Problem description:
Each record below should be given again exactly as it reads.

Provided records:
• • • • • • •
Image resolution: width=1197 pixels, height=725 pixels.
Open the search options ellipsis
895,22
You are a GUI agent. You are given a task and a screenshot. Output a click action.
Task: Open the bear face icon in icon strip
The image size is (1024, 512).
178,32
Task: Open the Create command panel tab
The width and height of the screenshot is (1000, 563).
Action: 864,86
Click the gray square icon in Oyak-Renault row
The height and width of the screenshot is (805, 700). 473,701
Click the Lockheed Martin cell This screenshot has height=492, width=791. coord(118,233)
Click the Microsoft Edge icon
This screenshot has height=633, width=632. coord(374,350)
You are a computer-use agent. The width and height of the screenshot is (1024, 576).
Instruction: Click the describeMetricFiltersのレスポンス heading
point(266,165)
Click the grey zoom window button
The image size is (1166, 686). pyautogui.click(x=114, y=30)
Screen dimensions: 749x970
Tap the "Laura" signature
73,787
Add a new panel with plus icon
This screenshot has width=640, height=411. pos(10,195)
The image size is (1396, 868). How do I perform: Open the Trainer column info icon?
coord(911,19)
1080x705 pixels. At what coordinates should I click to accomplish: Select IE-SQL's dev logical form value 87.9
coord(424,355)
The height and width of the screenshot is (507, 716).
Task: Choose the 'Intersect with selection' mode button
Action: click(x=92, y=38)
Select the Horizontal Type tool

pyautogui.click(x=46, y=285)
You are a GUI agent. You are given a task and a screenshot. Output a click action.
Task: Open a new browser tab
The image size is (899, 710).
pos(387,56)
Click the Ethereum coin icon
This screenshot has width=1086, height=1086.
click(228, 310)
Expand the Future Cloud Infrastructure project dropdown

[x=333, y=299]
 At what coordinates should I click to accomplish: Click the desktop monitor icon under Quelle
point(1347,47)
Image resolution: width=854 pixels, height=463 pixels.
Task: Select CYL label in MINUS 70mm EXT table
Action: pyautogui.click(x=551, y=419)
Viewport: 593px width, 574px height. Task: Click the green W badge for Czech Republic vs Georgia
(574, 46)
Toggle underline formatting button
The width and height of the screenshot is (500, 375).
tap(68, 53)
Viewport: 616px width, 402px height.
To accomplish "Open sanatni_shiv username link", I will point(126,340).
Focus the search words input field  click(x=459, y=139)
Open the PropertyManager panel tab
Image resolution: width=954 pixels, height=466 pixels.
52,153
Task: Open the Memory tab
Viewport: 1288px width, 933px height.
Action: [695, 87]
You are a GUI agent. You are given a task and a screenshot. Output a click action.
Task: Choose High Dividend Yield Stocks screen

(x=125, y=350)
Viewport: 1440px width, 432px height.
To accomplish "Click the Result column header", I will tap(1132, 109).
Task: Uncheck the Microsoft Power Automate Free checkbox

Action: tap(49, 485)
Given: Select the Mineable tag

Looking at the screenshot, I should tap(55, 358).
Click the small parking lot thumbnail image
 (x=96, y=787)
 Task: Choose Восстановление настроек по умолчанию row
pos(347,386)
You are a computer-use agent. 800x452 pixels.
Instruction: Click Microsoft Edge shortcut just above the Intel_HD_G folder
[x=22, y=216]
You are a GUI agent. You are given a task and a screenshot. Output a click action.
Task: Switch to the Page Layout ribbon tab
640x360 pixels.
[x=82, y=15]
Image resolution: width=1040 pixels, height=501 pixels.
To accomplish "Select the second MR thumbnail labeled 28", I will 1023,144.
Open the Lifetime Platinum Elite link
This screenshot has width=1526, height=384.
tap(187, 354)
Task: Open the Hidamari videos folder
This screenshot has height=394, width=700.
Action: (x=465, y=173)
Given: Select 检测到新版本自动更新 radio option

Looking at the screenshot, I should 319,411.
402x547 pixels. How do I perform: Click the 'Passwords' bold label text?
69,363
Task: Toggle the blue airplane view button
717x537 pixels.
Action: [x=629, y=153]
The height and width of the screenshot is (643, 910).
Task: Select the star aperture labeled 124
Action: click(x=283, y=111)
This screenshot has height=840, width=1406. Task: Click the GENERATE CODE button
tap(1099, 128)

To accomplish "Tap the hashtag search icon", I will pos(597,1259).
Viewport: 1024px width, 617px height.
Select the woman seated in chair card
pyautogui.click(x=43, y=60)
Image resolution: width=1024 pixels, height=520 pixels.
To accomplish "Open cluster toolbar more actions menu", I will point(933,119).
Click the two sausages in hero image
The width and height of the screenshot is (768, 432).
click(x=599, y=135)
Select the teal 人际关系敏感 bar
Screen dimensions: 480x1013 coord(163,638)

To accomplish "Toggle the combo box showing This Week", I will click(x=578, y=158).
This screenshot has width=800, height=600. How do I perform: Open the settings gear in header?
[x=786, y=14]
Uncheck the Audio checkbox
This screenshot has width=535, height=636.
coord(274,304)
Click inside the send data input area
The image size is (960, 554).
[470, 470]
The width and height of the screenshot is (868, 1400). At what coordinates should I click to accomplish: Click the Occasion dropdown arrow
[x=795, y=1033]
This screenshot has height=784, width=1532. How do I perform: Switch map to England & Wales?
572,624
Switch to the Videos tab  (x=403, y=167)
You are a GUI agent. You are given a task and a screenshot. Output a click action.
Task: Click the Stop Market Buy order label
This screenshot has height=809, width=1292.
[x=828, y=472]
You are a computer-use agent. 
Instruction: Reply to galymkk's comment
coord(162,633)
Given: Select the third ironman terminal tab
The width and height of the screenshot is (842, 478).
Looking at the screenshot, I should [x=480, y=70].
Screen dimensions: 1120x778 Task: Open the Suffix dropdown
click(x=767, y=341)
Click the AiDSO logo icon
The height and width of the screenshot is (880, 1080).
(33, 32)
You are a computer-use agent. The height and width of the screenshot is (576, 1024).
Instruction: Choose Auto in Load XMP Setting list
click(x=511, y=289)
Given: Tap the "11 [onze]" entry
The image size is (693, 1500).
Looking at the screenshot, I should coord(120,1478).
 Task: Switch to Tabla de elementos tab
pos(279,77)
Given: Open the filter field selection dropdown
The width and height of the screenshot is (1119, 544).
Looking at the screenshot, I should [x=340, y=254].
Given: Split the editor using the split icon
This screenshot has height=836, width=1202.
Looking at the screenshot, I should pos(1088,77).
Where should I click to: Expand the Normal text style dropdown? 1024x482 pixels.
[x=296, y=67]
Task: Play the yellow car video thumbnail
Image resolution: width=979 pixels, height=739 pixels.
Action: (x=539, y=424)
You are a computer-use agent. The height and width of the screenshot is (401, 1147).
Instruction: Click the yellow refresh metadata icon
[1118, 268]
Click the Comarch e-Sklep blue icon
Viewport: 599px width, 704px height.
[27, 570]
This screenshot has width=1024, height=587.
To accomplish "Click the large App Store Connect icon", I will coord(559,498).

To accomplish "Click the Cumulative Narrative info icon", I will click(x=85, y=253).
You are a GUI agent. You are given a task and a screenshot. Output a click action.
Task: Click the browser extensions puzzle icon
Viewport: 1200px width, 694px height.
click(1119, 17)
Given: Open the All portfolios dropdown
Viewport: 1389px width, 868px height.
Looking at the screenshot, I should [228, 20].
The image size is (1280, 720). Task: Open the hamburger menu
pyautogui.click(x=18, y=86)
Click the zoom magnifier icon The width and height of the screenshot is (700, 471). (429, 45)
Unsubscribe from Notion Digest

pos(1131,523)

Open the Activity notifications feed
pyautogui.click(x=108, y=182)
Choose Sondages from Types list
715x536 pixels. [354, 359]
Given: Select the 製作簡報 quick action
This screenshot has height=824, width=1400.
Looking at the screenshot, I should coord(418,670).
• • • • • • •
Response box:
Image resolution: width=1197 pixels, height=725 pixels.
Open the search options ellipsis
895,22
You are a GUI agent. You are given a task and a screenshot. Output a click action.
Task: Open the bear face icon in icon strip
The image size is (1024, 512).
178,32
Task: Open the Create command panel tab
The width and height of the screenshot is (1000, 563).
Action: 864,86
Click the gray square icon in Oyak-Renault row
The height and width of the screenshot is (805, 700). 473,701
Click the Lockheed Martin cell This screenshot has height=492, width=791. coord(118,233)
Click the Microsoft Edge icon
This screenshot has height=633, width=632. coord(374,350)
You are a computer-use agent. The width and height of the screenshot is (1024, 576).
Instruction: Click the describeMetricFiltersのレスポンス heading
point(266,165)
Click the grey zoom window button
The image size is (1166, 686). pyautogui.click(x=114, y=30)
Screen dimensions: 749x970
Tap the "Laura" signature
73,787
Add a new panel with plus icon
This screenshot has width=640, height=411. pos(10,195)
The image size is (1396, 868). How do I perform: Open the Trainer column info icon?
coord(911,19)
1080x705 pixels. At what coordinates should I click to accomplish: Select IE-SQL's dev logical form value 87.9
coord(424,355)
The height and width of the screenshot is (507, 716).
Task: Choose the 'Intersect with selection' mode button
Action: click(x=92, y=38)
Select the Horizontal Type tool

pyautogui.click(x=46, y=285)
You are a GUI agent. You are given a task and a screenshot. Output a click action.
Task: Open a new browser tab
The image size is (899, 710).
pos(387,56)
Click the Ethereum coin icon
This screenshot has width=1086, height=1086.
click(228, 310)
Expand the Future Cloud Infrastructure project dropdown

[x=333, y=299]
 At what coordinates should I click to accomplish: Click the desktop monitor icon under Quelle
point(1347,47)
Image resolution: width=854 pixels, height=463 pixels.
Task: Select CYL label in MINUS 70mm EXT table
Action: pyautogui.click(x=551, y=419)
Viewport: 593px width, 574px height. Task: Click the green W badge for Czech Republic vs Georgia
(574, 46)
Toggle underline formatting button
The width and height of the screenshot is (500, 375).
tap(68, 53)
Viewport: 616px width, 402px height.
To accomplish "Open sanatni_shiv username link", I will point(126,340).
Focus the search words input field  click(x=459, y=139)
Open the PropertyManager panel tab
Image resolution: width=954 pixels, height=466 pixels.
52,153
Task: Open the Memory tab
Viewport: 1288px width, 933px height.
Action: [695, 87]
You are a GUI agent. You are given a task and a screenshot. Output a click action.
Task: Choose High Dividend Yield Stocks screen

(x=125, y=350)
Viewport: 1440px width, 432px height.
To accomplish "Click the Result column header", I will tap(1132, 109).
Task: Uncheck the Microsoft Power Automate Free checkbox

Action: tap(49, 485)
Given: Select the Mineable tag

Looking at the screenshot, I should tap(55, 358).
Click the small parking lot thumbnail image
 (x=96, y=787)
 Task: Choose Восстановление настроек по умолчанию row
pos(347,386)
You are a computer-use agent. 800x452 pixels.
Instruction: Click Microsoft Edge shortcut just above the Intel_HD_G folder
[x=22, y=216]
You are a GUI agent. You are given a task and a screenshot. Output a click action.
Task: Switch to the Page Layout ribbon tab
640x360 pixels.
[x=82, y=15]
Image resolution: width=1040 pixels, height=501 pixels.
To accomplish "Select the second MR thumbnail labeled 28", I will 1023,144.
Open the Lifetime Platinum Elite link
This screenshot has width=1526, height=384.
tap(187, 354)
Task: Open the Hidamari videos folder
This screenshot has height=394, width=700.
Action: (x=465, y=173)
Given: Select 检测到新版本自动更新 radio option

Looking at the screenshot, I should 319,411.
402x547 pixels. How do I perform: Click the 'Passwords' bold label text?
69,363
Task: Toggle the blue airplane view button
717x537 pixels.
Action: [x=629, y=153]
The height and width of the screenshot is (643, 910).
Task: Select the star aperture labeled 124
Action: click(x=283, y=111)
This screenshot has height=840, width=1406. Task: Click the GENERATE CODE button
tap(1099, 128)

To accomplish "Tap the hashtag search icon", I will pos(597,1259).
Viewport: 1024px width, 617px height.
Select the woman seated in chair card
pyautogui.click(x=43, y=60)
Image resolution: width=1024 pixels, height=520 pixels.
To accomplish "Open cluster toolbar more actions menu", I will point(933,119).
Click the two sausages in hero image
The width and height of the screenshot is (768, 432).
click(x=599, y=135)
Select the teal 人际关系敏感 bar
Screen dimensions: 480x1013 coord(163,638)

To accomplish "Toggle the combo box showing This Week", I will click(x=578, y=158).
This screenshot has width=800, height=600. How do I perform: Open the settings gear in header?
[x=786, y=14]
Uncheck the Audio checkbox
This screenshot has width=535, height=636.
coord(274,304)
Click inside the send data input area
The image size is (960, 554).
[470, 470]
The width and height of the screenshot is (868, 1400). At what coordinates should I click to accomplish: Click the Occasion dropdown arrow
[x=795, y=1033]
This screenshot has height=784, width=1532. How do I perform: Switch map to England & Wales?
572,624
Switch to the Videos tab  (x=403, y=167)
You are a GUI agent. You are given a task and a screenshot. Output a click action.
Task: Click the Stop Market Buy order label
This screenshot has height=809, width=1292.
[x=828, y=472]
You are a computer-use agent. 
Instruction: Reply to galymkk's comment
coord(162,633)
Given: Select the third ironman terminal tab
The width and height of the screenshot is (842, 478).
Looking at the screenshot, I should [x=480, y=70].
Screen dimensions: 1120x778 Task: Open the Suffix dropdown
click(x=767, y=341)
Click the AiDSO logo icon
The height and width of the screenshot is (880, 1080).
(33, 32)
You are a computer-use agent. The height and width of the screenshot is (576, 1024).
Instruction: Choose Auto in Load XMP Setting list
click(x=511, y=289)
Given: Tap the "11 [onze]" entry
The image size is (693, 1500).
Looking at the screenshot, I should coord(120,1478).
 Task: Switch to Tabla de elementos tab
pos(279,77)
Given: Open the filter field selection dropdown
The width and height of the screenshot is (1119, 544).
Looking at the screenshot, I should [x=340, y=254].
Given: Split the editor using the split icon
This screenshot has height=836, width=1202.
Looking at the screenshot, I should pos(1088,77).
Where should I click to: Expand the Normal text style dropdown? 1024x482 pixels.
[x=296, y=67]
Task: Play the yellow car video thumbnail
Image resolution: width=979 pixels, height=739 pixels.
Action: (x=539, y=424)
You are a computer-use agent. The height and width of the screenshot is (401, 1147).
Instruction: Click the yellow refresh metadata icon
[1118, 268]
Click the Comarch e-Sklep blue icon
Viewport: 599px width, 704px height.
[27, 570]
This screenshot has width=1024, height=587.
To accomplish "Click the large App Store Connect icon", I will coord(559,498).

To accomplish "Click the Cumulative Narrative info icon", I will click(x=85, y=253).
You are a GUI agent. You are given a task and a screenshot. Output a click action.
Task: Click the browser extensions puzzle icon
Viewport: 1200px width, 694px height.
click(1119, 17)
Given: Open the All portfolios dropdown
Viewport: 1389px width, 868px height.
Looking at the screenshot, I should [228, 20].
The image size is (1280, 720). Task: Open the hamburger menu
pyautogui.click(x=18, y=86)
Click the zoom magnifier icon The width and height of the screenshot is (700, 471). (429, 45)
Unsubscribe from Notion Digest

pos(1131,523)

Open the Activity notifications feed
pyautogui.click(x=108, y=182)
Choose Sondages from Types list
715x536 pixels. [354, 359]
Given: Select the 製作簡報 quick action
This screenshot has height=824, width=1400.
Looking at the screenshot, I should coord(418,670).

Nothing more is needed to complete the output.